Collected in A Manual for Cleaning Women, Picador, 2015

‘The Pink House’ by Rebecca Curtis

This is one of those ball of wool yarns with lots of separate unravels, each more annoying (but fun) than the preceding one. On the surface it’s a tale about a wannabe writer at an artist’s retreat orating to other creatives during a dinner party (all of whom are strangers) about the time she may have ruined a man’s life. But perhaps it’s also a story about the cursed relationship with uncaring or distant parents, and those consequences playing out over time. Or maybe it’s just a cut-and-dried ghost story where psychogeography and a possession take centre stage? The plot does get a bit silly in parts, but that adds to the fun. Like a lot of New Yorker stories, it’s long (8,882 words), multilayered and has a peculiar circularity in its execution. It might even be a gimmick, but I loved how unreliable the narrator was and how dismissive and nasty the guests became. I felt sorry for the male character, his face and body becoming ‘so viscerally pink, like underdone pork loin’ and he never got to finish that novel. Towards the end “the people at the [dinner] table yawned. They felt that the story was overlong, and unsatisfying.” A fun story.
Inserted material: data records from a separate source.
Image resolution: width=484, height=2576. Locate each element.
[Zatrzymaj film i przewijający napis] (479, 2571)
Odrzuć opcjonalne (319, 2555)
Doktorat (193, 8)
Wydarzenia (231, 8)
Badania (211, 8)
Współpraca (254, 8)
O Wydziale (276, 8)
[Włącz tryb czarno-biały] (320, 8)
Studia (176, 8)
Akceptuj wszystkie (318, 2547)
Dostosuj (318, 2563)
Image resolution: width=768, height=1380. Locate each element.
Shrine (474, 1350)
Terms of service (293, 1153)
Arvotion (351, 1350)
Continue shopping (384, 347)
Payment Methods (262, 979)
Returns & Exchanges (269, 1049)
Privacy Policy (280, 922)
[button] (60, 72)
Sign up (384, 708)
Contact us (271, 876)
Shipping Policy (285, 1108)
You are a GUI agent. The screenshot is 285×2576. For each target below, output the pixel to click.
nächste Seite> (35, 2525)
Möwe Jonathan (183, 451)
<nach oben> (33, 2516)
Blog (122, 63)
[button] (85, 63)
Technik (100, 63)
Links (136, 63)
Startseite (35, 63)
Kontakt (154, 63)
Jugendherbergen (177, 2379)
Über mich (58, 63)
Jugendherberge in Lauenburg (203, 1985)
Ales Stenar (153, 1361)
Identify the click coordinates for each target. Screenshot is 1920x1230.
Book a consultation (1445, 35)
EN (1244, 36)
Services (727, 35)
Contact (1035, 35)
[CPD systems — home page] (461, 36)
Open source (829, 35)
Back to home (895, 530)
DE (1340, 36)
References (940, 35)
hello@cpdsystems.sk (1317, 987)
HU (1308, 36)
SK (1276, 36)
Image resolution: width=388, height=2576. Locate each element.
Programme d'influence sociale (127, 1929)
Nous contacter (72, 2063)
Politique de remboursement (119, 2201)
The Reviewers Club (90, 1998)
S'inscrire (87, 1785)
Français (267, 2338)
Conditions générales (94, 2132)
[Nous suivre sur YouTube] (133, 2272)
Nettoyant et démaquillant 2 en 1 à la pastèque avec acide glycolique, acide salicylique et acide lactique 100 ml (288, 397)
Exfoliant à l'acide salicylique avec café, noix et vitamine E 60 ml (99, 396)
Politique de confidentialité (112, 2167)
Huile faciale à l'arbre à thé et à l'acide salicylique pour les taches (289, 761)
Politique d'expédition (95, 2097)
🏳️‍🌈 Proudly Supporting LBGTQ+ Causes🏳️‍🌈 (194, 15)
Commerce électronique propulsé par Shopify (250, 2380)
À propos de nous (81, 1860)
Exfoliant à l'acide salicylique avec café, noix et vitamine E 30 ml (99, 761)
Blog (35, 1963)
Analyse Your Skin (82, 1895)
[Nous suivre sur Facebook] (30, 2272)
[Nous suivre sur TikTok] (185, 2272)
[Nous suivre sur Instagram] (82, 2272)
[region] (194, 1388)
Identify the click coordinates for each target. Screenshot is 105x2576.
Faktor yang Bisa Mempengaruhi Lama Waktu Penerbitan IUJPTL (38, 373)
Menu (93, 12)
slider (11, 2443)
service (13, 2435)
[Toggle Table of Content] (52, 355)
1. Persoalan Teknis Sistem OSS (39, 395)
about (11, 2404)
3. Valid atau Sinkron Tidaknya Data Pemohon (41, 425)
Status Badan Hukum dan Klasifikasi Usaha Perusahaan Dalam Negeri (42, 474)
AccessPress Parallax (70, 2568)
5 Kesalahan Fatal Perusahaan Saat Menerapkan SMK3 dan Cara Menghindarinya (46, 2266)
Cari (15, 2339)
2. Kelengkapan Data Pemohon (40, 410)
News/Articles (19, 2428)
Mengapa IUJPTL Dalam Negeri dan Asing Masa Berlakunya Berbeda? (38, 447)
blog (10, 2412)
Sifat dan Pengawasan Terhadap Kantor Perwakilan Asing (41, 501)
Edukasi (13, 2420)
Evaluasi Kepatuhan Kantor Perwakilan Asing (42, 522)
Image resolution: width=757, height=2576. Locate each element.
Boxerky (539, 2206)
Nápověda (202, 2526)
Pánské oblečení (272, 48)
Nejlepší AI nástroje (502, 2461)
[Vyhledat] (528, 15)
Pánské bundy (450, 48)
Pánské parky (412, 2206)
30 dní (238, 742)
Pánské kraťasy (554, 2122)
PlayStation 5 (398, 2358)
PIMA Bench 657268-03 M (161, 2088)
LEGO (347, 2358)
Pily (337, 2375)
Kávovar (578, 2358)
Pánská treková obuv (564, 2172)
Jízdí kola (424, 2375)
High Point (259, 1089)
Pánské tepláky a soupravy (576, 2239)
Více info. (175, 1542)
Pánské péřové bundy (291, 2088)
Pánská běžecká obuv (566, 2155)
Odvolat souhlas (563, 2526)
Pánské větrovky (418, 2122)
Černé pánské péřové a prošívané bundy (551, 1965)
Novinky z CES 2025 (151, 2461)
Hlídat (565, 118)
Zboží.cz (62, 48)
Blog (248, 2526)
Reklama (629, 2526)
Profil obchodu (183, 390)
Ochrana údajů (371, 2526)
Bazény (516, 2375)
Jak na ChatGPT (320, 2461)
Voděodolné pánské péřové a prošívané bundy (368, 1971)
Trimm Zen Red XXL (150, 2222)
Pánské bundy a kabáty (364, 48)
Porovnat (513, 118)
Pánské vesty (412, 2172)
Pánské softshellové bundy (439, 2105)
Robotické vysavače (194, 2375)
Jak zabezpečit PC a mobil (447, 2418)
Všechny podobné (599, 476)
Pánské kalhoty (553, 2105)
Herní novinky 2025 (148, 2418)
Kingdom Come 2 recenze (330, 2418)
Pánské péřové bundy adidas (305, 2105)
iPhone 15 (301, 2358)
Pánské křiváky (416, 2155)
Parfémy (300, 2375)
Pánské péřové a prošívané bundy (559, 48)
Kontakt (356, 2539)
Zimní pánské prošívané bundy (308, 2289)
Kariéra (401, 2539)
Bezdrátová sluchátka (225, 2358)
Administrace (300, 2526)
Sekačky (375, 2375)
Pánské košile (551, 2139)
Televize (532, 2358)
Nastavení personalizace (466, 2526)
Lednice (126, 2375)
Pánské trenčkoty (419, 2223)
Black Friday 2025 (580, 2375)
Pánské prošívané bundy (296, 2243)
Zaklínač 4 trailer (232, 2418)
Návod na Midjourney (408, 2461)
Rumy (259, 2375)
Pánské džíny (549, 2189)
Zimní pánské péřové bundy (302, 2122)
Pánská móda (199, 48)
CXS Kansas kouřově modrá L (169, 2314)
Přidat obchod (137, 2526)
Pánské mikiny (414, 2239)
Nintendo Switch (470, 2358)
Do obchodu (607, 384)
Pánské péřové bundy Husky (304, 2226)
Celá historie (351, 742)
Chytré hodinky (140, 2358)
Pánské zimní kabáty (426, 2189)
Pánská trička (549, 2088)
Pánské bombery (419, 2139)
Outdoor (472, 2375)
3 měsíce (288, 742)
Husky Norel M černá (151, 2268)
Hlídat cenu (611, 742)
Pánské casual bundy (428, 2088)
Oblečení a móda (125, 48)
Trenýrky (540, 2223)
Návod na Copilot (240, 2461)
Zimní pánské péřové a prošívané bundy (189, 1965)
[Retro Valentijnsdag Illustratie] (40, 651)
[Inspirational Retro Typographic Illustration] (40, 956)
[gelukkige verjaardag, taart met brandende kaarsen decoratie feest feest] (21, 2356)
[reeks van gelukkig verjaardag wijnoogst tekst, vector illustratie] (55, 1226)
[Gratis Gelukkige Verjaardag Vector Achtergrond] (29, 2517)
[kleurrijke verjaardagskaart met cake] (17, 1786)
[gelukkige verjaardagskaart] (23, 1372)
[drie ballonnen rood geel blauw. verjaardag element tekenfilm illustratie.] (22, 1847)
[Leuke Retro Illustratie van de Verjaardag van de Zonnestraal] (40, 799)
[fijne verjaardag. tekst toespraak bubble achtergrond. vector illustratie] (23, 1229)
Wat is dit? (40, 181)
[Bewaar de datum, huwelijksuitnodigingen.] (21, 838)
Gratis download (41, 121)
First published in The New Yorker, June 23, 2014, and available to subscribers to read here

‘We Are Appalling’ by Keith Ridgway

Absolutely for the day (and date) that’s in it, I’m ending on this unlikely alliance between a gay man and his asexual female partner, who make a ‘better life’ decision to leave London for a spooky crumbling house in the countryside, located beside a stinking chicken facility. There are echoes of Joyce with a mantra of “all the dead are loved, and all the loved are dead” throughout, and despite fat hints from the very first sentence as to what might’ve gone down, we really don’t have a clue by the end. The first time I read it I had to jump back in straightaway and go again. When I bring it into writing workshops, the punters are confused. They love the writing, but are annoyed there’s no real definitive answers to go home with. What the bejaysus is actually going on? Keith is a writer who loves to play with the reader’s head and you can see he’s having a lot of fun here. I love how contemporary it is though, how as a writer he is firmly rooted in the world as we know and recognise it. Summer passed, summer passed, but we find out summer had not passed. What happened to these characters in-between? “It was six hours to London and Bert suspected they had made a mistake. It was not that it was unpleasant. The house was old and draughty and they had spent the first several nights terrified of noises and silence, shadows and doors. But that had settled, and it was comfortable—in a new way of thinking about comfort—and resolutely quiet. No airplanes. No traffic. No people.” As Bert is dreaming of London and dreaming of all its men, Marianne stays put with Pinecone (the dog), soaking up the bad smells and weird going-ons. Back in the city Bert attempts to hook up with old friends on an app (and plans to check in with his agent), but instead gets caught up in literal and metaphorical rooms, in conversations that may or may not be happening, and texts that seem to make no sense when they land. By the time he gets back to Marianne and things are moving around the house in thin air, there’s a combined feeling of anxiety and panic. What is that that little bell that rings so “clear and loud and joyful” and where is Marianne’s niece Lisa? Keith needs to spill the beans on this story, but you just know he won’t.